FPAI is the most common injury in the arteries of the lower extremity, accounting for approximately one-third of all cases. As is typical for the general population with FPAI, patients tend to be young, aged 30–39 years and predominantly male (70%–90%) [2,4].
Over the years, the management of FPAI has developed, with early diagnostic modalities for arterial injuries, such as CT angiography, and application of advanced vascular repair techniques, such as endovascular repair. Despite appropriate arterial reconstruction, an amputation rate of up to 20% has been reported [1,2,12,13].
In this study, the amputation rate was 20.8% (5/24 patients) in all FPAI cases. Other studies showed that the amputation rate reported in FPAI ranged from 10% to 40% [14–17]. Despite the improvements in diagnostic tools, surgical techniques, and postoperative management, the limb salvage rate in FPAI is difficult to increase. The high amputation rate in patients with blunt vascular injuries to the extremities can be attributed to the high-energy mechanism of such injuries and the resultant amounts of damage to bone, nerve, and soft tissue, not typically to the vascular injury itself [4,5]. The causes of amputation in our study varied, such as failed revascularization, soft tissue injury, and osteomyelitis.
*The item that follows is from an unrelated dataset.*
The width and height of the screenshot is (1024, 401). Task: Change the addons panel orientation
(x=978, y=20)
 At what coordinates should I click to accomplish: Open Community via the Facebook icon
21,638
In our study, the risk factors that led to amputation were MESSs of >7, ISSs of >20, and orthopedic fixation. The ischemic time and order of vascular reconstruction did not affect the amputation outcome. In other studies, blunt trauma [17–20], femoral arterial injury [7,20–22] involving the popliteal artery, major soft tissue injury, compartment syndrome, age of >55 years, and ischemia for >6 hours [3] were risk factors of FPAI. In another study, ISS, MESS, or other factors did not accurately predict the functional outcomes in FPAI [18]. Ischemia duration was not an influencing factor of the amputation rate because of the small number of cases in our study. Although ischemic time can reflect the degree of cell death, time tolerance varies according to ischemic severity or collateral flow development [2]. The overriding principle in treating acute arterial injury, including FPAI, is to avoid prolonged warm ischemia, as seen in almost all previous studies. Reduction of ischemic time is important to avoid amputation, although our study shows that an ischemic time of >8 hours did not affect the amputation rate.
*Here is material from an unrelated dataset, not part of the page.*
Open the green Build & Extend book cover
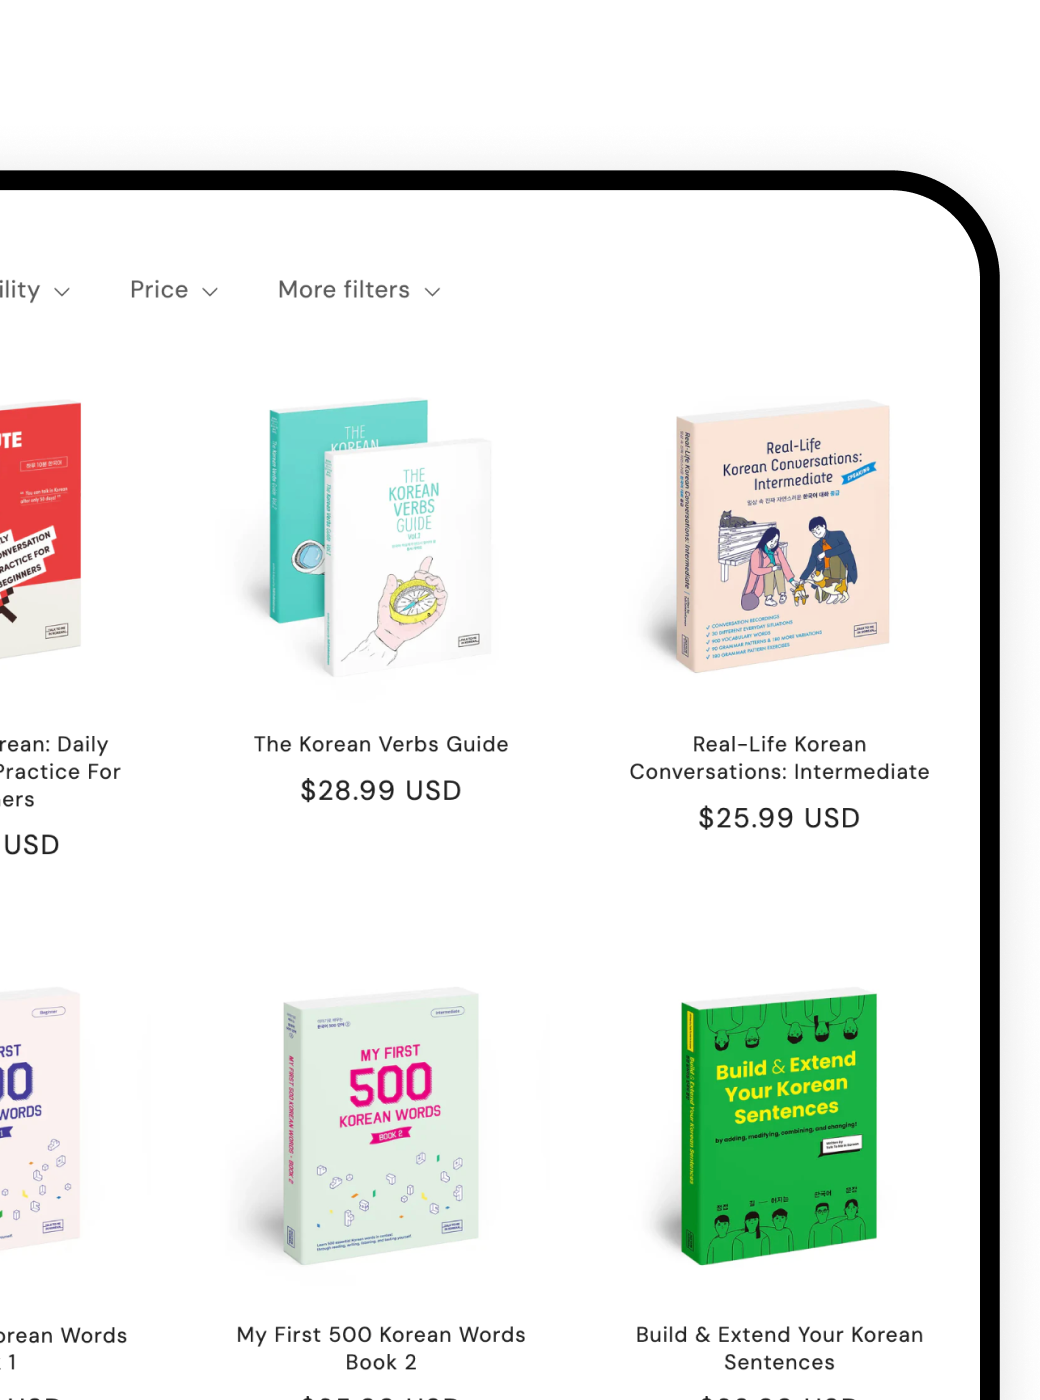 (x=779, y=1128)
FPAI affected severe reperfusion syndrome and compartment syndrome despite successful revascularization [1,16,17]. We performed 5 fasciotomies (20.8%) after successful revascularization for compartment syndrome. The overall fasciotomy rate in this study is similar to that in previously reported series [2]. All fasciotomy wounds in our series were successfully closed using with primary closure or skin graft. Liberal fasciotomy saves limbs, but the fasciotomy wounds themselves are a source of morbidity [2].
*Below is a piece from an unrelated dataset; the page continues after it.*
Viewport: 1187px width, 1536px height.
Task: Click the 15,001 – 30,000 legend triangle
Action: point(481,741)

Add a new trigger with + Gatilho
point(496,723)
This study has several limitations, including its retrospective design, single-center site, and limited number of patients. Therefore, we did not recommend any specific treatment method and indication of surgery. Owing to the small number of patients, a between-group comparison should be performed with caution.
In conclusion, in our study, the limb salvage rate after FPAI was similar to that in previous reports. In particular, MESSs of >7, ISSs of >20, and orthopedic fixation affected the amputation rate. In cases of FPAI with a MESS of >7, systemic injury, ISS of >20, and orthopedic fixation, amputations would be considered. In such cases, we were also careful to make maximum efforts for limb salvage.